Q: How many students are in the program and what's the age range?
A: This year I have 10. I can only take up to 12. Right now they’re mostly just out of high school, a year or two out. The oldest one I have this year is 24. The rest of them are all 18 or 19. The oldest student I ever taught was 46. (Cosmetology at McCann is a post-secondary program, which means students need either a high school diploma or a GED to qualify for acceptance).
Q: I'm assuming that most of your students are women?
A: Mostly women, yes. But I've had a few boys in the class.
Q: You mentioned that you always wanted to teach. What was it about teaching that interested you so much?
A: I come from a family of teachers. I just always thought it would be a great career. I always looked up to teachers as a child. I thought it would be a rewarding thing to do. Plus, you get summers off, which is kind of nice.
Q: Have you ever thought about becoming a regular teacher?
A: No, I love teaching this.
Q: Why didn’t you go into teaching right away?
A: I didn’t really know what I would teach. I always thought like younger kids or kindergarten or whatever but at the time, when I was 18, I wasn't really sure. I wanted to be a model when I was younger and then all the girl fantasies, acting, whatever, but I always had a passion for hair. My grandmother used to be a kitchen hairdresser so I was her assistant when I was younger. She’s the one that really got me into it. I guess it’s following in her footsteps.
Q: Did you go to cosmetology school right out of high school?
A: I went to BCC for a semester. I didn't really like it. I dropped out. I had a friend who was going to McCann for cosmetology and I went to visit here and I was like, "Oh, this is awesome; I want to do this." That’s when I applied to come here.
Q: What are the hardest and easiest cosmetology procedures to teach?

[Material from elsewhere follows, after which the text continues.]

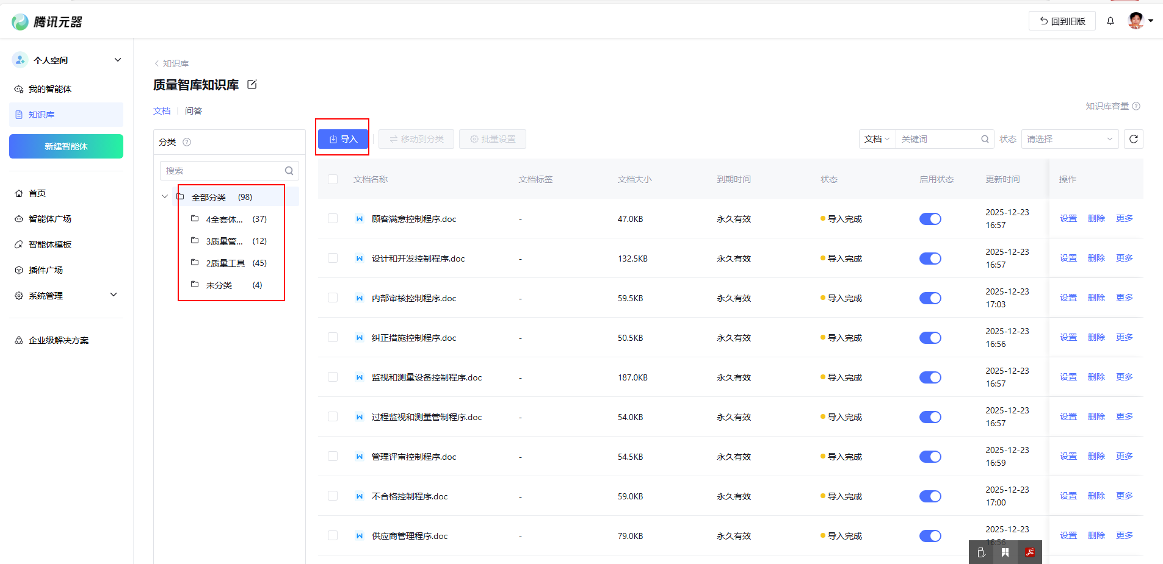This screenshot has width=1163, height=564.
Task: Click the refresh icon above document table
Action: pos(1133,139)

A: Color and hair cutting take a lot more time. Color itself is just so huge There's just so much to learn. They usually get the application part of it down. But to figure out why I need to use this color to get this or that takes time so there's s lot more to teach in that aspect.
Haircutting looks easy when you see people doing it that have been doing it for a long time. But when they're doing it for the first time and with the scissors in their hands it's very hard. There's a lot that you have to think about. It's not just cutting across the head. There's a lot of mechanics to it, geometry. It's a little harder to teach those things. Facials, manicures, pedicures; those are easier.
Q: What advice would you give to someone who wanted to become a cosmetologist?
A: Obviously, you have to go to school. If it's something that you love this isn't a job. The work is fun. It's a great career and you can specialize in certain things. Find what it is that you love to do and make that your career. Some people love doing everything. I love to do everything. Nails, skin care, waxing I did it all. Around here people do everything. In cities everyone specializes.
Q: I guess it's not for everybody.
A: It is hard work and you do have to work. If you're not a worker this is not the job for you.